The growth of eco friendly and socially conscious corporations is going to continue to proliferate, as well as move up market. The cool quotient associated with being earth friendly is also likely to increase as it becomes even more imperative to change the way we live and work for the very survival of our species. This will of course, encourage more marketing campaigns and hollow gestures by many corporations eager to capitalize on the trend, but the genuine efforts of those that truly wish to make a difference in the ecology of our planet as well as the sustainability in human development will also proliferate.
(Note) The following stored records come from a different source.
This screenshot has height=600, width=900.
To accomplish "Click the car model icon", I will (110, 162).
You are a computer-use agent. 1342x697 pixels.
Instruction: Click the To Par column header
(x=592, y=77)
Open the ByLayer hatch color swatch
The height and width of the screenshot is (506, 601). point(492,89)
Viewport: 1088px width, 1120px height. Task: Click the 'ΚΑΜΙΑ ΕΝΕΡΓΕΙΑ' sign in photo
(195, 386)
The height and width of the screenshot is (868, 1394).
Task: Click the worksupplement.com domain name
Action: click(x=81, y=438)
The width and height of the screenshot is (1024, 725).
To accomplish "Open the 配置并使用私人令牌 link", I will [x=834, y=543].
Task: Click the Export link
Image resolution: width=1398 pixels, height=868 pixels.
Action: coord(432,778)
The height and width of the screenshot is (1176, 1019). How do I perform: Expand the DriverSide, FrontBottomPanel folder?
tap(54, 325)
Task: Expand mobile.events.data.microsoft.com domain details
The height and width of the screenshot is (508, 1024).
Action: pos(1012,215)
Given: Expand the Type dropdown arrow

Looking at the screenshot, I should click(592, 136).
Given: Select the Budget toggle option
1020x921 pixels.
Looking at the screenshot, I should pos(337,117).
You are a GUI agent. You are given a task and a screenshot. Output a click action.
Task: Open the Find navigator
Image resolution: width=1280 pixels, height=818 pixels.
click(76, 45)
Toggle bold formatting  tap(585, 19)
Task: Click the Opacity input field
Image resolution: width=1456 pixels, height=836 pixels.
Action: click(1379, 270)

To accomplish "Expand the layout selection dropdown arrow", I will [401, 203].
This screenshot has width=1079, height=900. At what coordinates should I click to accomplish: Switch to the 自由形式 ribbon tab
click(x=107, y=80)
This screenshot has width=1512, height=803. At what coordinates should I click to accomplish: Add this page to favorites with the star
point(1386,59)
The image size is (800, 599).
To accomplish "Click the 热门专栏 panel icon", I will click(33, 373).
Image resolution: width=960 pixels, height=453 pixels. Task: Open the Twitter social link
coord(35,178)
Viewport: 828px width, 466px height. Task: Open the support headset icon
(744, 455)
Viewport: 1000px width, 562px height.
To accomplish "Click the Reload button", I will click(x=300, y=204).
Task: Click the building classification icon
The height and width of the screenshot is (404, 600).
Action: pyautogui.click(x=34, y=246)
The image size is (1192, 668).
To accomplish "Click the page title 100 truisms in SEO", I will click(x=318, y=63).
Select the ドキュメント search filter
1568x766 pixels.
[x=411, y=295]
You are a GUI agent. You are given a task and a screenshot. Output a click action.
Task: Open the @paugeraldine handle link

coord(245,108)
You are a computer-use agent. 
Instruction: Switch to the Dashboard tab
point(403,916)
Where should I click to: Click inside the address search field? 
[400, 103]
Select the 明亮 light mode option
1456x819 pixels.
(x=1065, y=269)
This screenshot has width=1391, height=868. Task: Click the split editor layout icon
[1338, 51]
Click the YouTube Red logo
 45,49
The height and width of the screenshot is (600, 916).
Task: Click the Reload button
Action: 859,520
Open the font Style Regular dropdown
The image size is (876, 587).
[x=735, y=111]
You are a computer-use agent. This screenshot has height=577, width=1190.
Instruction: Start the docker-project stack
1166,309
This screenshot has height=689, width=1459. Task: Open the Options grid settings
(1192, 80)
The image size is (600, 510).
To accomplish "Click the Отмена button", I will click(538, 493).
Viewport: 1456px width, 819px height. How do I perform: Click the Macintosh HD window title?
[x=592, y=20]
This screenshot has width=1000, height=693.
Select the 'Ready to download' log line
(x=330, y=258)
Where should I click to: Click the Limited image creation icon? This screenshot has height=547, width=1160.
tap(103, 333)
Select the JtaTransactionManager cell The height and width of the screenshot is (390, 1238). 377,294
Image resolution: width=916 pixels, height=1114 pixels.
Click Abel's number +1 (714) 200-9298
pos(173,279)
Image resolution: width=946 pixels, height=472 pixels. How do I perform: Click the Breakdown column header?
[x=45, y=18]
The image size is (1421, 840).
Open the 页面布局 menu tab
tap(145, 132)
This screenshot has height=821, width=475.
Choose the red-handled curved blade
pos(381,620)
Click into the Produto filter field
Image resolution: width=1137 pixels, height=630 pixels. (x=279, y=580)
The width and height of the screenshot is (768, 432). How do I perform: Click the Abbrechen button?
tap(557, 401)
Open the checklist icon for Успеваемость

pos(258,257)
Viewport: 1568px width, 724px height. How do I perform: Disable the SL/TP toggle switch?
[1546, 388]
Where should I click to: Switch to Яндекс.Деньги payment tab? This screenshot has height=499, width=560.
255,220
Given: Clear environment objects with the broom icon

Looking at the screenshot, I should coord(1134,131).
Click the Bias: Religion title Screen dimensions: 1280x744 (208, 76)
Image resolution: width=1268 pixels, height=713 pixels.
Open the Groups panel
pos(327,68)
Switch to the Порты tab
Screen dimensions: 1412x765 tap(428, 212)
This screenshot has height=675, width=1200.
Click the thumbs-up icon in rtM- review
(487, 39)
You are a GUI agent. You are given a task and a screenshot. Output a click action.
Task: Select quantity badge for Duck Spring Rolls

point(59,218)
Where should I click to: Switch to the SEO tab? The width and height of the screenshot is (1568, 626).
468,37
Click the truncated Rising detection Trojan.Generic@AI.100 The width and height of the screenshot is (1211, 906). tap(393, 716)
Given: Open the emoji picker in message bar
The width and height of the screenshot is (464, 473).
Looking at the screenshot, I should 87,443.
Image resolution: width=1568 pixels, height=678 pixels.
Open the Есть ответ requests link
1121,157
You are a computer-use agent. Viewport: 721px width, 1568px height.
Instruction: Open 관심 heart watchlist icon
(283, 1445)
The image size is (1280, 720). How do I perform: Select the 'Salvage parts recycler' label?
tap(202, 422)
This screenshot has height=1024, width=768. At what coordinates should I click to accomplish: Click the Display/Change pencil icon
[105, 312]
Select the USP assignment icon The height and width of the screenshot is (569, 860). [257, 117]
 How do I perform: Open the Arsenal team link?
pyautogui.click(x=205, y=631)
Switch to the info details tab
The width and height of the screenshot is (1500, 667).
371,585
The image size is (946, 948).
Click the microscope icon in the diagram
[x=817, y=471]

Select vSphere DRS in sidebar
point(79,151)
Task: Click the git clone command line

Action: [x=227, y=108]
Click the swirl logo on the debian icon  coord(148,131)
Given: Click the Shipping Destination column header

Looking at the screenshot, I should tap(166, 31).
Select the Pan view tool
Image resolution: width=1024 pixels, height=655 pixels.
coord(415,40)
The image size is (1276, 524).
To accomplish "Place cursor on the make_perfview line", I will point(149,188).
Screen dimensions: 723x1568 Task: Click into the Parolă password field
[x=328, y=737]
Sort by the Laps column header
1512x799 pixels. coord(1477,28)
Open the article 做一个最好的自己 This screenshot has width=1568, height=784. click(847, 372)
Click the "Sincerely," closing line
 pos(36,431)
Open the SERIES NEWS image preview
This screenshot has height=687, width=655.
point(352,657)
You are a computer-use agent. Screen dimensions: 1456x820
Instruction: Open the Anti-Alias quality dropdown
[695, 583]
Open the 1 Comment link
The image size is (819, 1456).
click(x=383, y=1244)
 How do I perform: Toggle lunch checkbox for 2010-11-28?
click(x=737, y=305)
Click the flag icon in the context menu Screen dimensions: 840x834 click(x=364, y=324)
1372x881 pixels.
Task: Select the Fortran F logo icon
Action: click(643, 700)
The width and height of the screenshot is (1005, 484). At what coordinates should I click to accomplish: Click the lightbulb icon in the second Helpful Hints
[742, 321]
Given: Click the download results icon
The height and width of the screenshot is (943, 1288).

This book honors what groundbreakers are doing in the fashion industry to integrate their consciousness, lifestyle choices and concern for our planet and the people on it, into their business strategies.  The designers and labels featured in this book, overview a range of change in our industry from entirely new business models to recycle, reuse, redesign, sustainable fabrications, diversion of waste materials from landfill, fair trade and community development. This book is about good design that gives back.  Good design in its many guises from street fashion to couture, and everything else in between. It is not however about boring beige T-shirts or scratchy, drawstring pajama-style pants, but fun, playful, ethereal, cerebral, intelligent design, at various price points and for various markets.